Passage for review section start
Skip to contents

This is a completeness module that will compute the number of facts per years of follow-up for each patient in a cohort. The user will provide the domains (domain_tbl) and visit types (visit_type_tbl) of interest. Sample versions of these inputs are included as data in the package and are accessible with patientfacts::. Results can optionally be stratified by site, age group, visit type, and/or time. This function is compatible with both the OMOP and the PCORnet CDMs based on the user's selection.

Usage

pf_process(
  cohort = cohort,
  study_name = "my_study",
  omop_or_pcornet = "omop",
  multi_or_single_site = "single",
  anomaly_or_exploratory = "exploratory",
  time = FALSE,
  time_span = c("2012-01-01", "2020-01-01"),
  time_period = "year",
  p_value = 0.9,
  age_groups = NULL,
  patient_level_tbl = FALSE,
  visit_types = c("outpatient", "inpatient"),
  domain_tbl = patientfacts::pf_domain_file,
  visit_tbl = cdm_tbl("visit_occurrence"),
  visit_type_table = patientfacts::pf_visit_file_omop
)

Arguments

cohort

tabular input || required

The cohort to be used for data quality testing. This table should contain, at minimum:

  • site | character | the name(s) of institutions included in your cohort

  • person_id / patid | integer / character | the patient identifier

  • start_date | date | the start of the cohort period

  • end_date | date | the end of the cohort period

Note that the start and end dates included in this table will be used to limit the search window for the analyses in this module.

study_name

string || defaults to my_study

A string identifier for the name of your study

omop_or_pcornet

string || required

A string, either omop or pcornet, indicating the CDM format of the data

multi_or_single_site

string || defaults to single

A string, either single or multi, indicating whether a single-site or multi-site analysis should be executed

anomaly_or_exploratory

string || defaults to exploratory

A string, either anomaly or exploratory, indicating what type of results should be produced.
Passage for review section end
Data section start
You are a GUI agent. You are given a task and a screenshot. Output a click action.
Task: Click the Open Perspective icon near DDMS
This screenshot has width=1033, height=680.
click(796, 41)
Data section end
### Set of tasks
1. Using the pf_process documentation, decide whether each statement agrees with it: (a) the study_name argument defaults to my_study; (b) results can be stratified by site; (c) the function works only with the OMOP CDM. Answer yes or no for each, and quote the deciding words.
2. Print everything in the pf_process documentation from "A string, either omop" down to "should be produced.".
The data here were taken from a separate source.

### Task-by-task outputs
1.
(a) Yes: "string || defaults to my_study"
(b) Yes: "Results can optionally be stratified by site, age group, visit type, and/or time."
(c) No: "This function is compatible with both the OMOP and the PCORnet CDMs based on the user's selection."

2.
A string, either omop or pcornet, indicating the CDM format of the data

multi_or_single_site

string || defaults to single

A string, either single or multi, indicating whether a single-site or multi-site analysis should be executed

anomaly_or_exploratory

string || defaults to exploratory

A string, either anomaly or exploratory, indicating what type of results should be produced.